> **REQUIREMENT**
Using the data below, copy out all lines with the word "file".

> **PROVIDED DATA**
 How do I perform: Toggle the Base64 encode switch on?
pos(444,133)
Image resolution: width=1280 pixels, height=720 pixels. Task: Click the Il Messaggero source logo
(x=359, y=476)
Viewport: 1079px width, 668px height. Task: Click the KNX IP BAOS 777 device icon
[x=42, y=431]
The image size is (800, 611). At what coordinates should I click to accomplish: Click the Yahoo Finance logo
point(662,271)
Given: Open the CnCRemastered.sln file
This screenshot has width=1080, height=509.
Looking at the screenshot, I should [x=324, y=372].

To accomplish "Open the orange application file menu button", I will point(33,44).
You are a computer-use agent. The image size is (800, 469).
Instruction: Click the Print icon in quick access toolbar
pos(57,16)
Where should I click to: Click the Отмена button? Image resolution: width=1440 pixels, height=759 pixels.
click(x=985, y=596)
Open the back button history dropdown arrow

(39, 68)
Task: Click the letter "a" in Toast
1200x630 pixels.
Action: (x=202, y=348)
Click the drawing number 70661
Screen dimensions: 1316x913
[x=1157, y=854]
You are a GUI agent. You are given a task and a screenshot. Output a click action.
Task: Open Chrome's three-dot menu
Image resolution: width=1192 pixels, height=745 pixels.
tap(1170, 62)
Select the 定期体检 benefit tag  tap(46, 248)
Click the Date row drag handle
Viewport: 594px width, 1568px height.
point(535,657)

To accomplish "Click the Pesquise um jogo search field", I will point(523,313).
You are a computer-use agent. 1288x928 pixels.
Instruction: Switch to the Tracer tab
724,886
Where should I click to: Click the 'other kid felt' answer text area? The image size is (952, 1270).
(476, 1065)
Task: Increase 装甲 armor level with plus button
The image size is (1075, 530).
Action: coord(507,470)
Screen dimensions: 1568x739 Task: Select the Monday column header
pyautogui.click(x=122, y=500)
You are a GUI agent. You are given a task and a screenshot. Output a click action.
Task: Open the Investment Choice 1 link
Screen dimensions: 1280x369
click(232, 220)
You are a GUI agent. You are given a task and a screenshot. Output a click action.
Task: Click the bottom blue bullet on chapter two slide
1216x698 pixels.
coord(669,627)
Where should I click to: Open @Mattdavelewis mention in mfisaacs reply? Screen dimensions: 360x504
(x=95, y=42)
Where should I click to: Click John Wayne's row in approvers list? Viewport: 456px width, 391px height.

> **THE COMPLETED TASK**
Given: Open the CnCRemastered.sln file
To accomplish "Open the orange application file menu button", I will point(33,44).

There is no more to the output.